Item-finding records:

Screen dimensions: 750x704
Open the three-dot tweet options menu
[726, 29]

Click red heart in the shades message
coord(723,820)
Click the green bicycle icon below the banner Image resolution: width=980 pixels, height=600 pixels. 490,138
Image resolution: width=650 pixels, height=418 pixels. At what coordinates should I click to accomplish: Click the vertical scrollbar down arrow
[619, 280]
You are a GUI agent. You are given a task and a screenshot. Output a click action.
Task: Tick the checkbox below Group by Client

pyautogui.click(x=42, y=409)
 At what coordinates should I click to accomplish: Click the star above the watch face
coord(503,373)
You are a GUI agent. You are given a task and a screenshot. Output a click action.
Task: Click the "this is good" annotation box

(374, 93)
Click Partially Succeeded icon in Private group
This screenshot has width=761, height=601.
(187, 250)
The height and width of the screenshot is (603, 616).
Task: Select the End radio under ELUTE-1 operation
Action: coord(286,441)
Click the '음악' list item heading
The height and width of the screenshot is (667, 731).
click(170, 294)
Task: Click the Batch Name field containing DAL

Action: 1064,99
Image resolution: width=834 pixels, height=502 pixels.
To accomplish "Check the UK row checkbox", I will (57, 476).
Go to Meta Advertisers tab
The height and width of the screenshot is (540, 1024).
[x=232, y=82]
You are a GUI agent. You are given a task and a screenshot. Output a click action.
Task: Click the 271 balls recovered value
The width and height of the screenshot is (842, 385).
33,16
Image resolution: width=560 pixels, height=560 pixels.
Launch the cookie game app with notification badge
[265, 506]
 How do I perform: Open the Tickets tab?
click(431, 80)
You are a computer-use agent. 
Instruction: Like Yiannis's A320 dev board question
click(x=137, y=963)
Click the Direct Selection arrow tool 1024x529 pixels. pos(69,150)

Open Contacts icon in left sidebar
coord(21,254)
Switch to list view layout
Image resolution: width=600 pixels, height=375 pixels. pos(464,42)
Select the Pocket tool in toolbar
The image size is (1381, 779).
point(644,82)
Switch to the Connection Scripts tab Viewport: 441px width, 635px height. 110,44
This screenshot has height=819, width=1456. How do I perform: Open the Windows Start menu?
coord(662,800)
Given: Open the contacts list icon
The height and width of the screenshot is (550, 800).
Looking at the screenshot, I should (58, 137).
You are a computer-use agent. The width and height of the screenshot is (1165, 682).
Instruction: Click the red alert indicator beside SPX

■ Aim: Reproduce all of the material above line for line, changing nothing.

■ Output for this task:
Screen dimensions: 750x704
Open the three-dot tweet options menu
[726, 29]

Click red heart in the shades message
coord(723,820)
Click the green bicycle icon below the banner Image resolution: width=980 pixels, height=600 pixels. 490,138
Image resolution: width=650 pixels, height=418 pixels. At what coordinates should I click to accomplish: Click the vertical scrollbar down arrow
[619, 280]
You are a GUI agent. You are given a task and a screenshot. Output a click action.
Task: Tick the checkbox below Group by Client

pyautogui.click(x=42, y=409)
 At what coordinates should I click to accomplish: Click the star above the watch face
coord(503,373)
You are a GUI agent. You are given a task and a screenshot. Output a click action.
Task: Click the "this is good" annotation box

(374, 93)
Click Partially Succeeded icon in Private group
This screenshot has width=761, height=601.
(187, 250)
The height and width of the screenshot is (603, 616).
Task: Select the End radio under ELUTE-1 operation
Action: coord(286,441)
Click the '음악' list item heading
The height and width of the screenshot is (667, 731).
click(170, 294)
Task: Click the Batch Name field containing DAL

Action: 1064,99
Image resolution: width=834 pixels, height=502 pixels.
To accomplish "Check the UK row checkbox", I will (57, 476).
Go to Meta Advertisers tab
The height and width of the screenshot is (540, 1024).
[x=232, y=82]
You are a GUI agent. You are given a task and a screenshot. Output a click action.
Task: Click the 271 balls recovered value
The width and height of the screenshot is (842, 385).
33,16
Image resolution: width=560 pixels, height=560 pixels.
Launch the cookie game app with notification badge
[265, 506]
 How do I perform: Open the Tickets tab?
click(431, 80)
You are a computer-use agent. 
Instruction: Like Yiannis's A320 dev board question
click(x=137, y=963)
Click the Direct Selection arrow tool 1024x529 pixels. pos(69,150)

Open Contacts icon in left sidebar
coord(21,254)
Switch to list view layout
Image resolution: width=600 pixels, height=375 pixels. pos(464,42)
Select the Pocket tool in toolbar
The image size is (1381, 779).
point(644,82)
Switch to the Connection Scripts tab Viewport: 441px width, 635px height. 110,44
This screenshot has height=819, width=1456. How do I perform: Open the Windows Start menu?
coord(662,800)
Given: Open the contacts list icon
The height and width of the screenshot is (550, 800).
Looking at the screenshot, I should (58, 137).
You are a computer-use agent. The width and height of the screenshot is (1165, 682).
Instruction: Click the red alert indicator beside SPX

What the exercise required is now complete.